**Письменные задания:**
1. Пожалуйста, выпишите без изменений часть фрагмента о Егоре Яковлеве: начните с того места, где стоят слова «Говорить в час», и остановитесь после слов «Егор не давал.».
2. Когда, согласно фрагменту о Егоре Яковлеве, Борис Ельцин пришёл в «Останкино»?

**Фрагмент документа:**
Говорить в час прощания с Егором Владимировичем Яковлевым, наверное, больше пристало равновеликим с ним фигурам. Кто видел – не забудет его выступление на I Съезде народных депутатов, язвительные вопросы трясущимся гэкачепистам и гневные – Борису Ельцину, пришедшему в «Останкино», когда убили Влада Листьева: «Я же вас как облупленного знаю, что вы тут нам лапшу вешаете...» Надо понять: ушел не просто высокий профессионал – умер публицист в традиционном для России смысле. Человек, чьи тексты, выступления и редакторская деятельность стали фактами публичной политики. Но каждый, кто был близко знаком с Яковлевым, работал с ним – я уверен, сегодня готов говорить о нем часами. С Яковлевым трудно было сохранять безмятежно-ровные отношения, с ним легко было (и приходилось постоянно) спорить и ссориться – но только не оставаться равнодушным. И хотелось бы, да Егор не давал.

**Исходные данные:**
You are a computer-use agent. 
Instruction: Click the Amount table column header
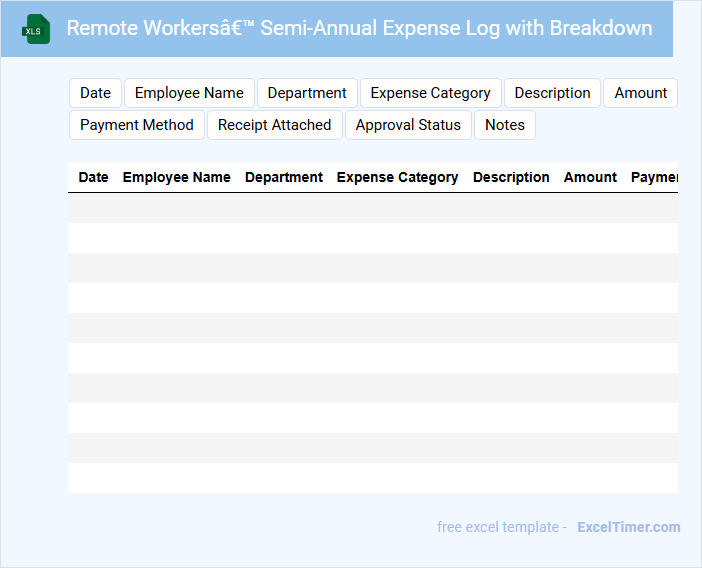[590, 177]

**Полные ответы:**
1.
Говорить в час прощания с Егором Владимировичем Яковлевым, наверное, больше пристало равновеликим с ним фигурам. Кто видел – не забудет его выступление на I Съезде народных депутатов, язвительные вопросы трясущимся гэкачепистам и гневные – Борису Ельцину, пришедшему в «Останкино», когда убили Влада Листьева: «Я же вас как облупленного знаю, что вы тут нам лапшу вешаете...» Надо понять: ушел не просто высокий профессионал – умер публицист в традиционном для России смысле. Человек, чьи тексты, выступления и редакторская деятельность стали фактами публичной политики. Но каждый, кто был близко знаком с Яковлевым, работал с ним – я уверен, сегодня готов говорить о нем часами. С Яковлевым трудно было сохранять безмятежно-ровные отношения, с ним легко было (и приходилось постоянно) спорить и ссориться – но только не оставаться равнодушным. И хотелось бы, да Егор не давал.

2. Когда убили Влада Листьева.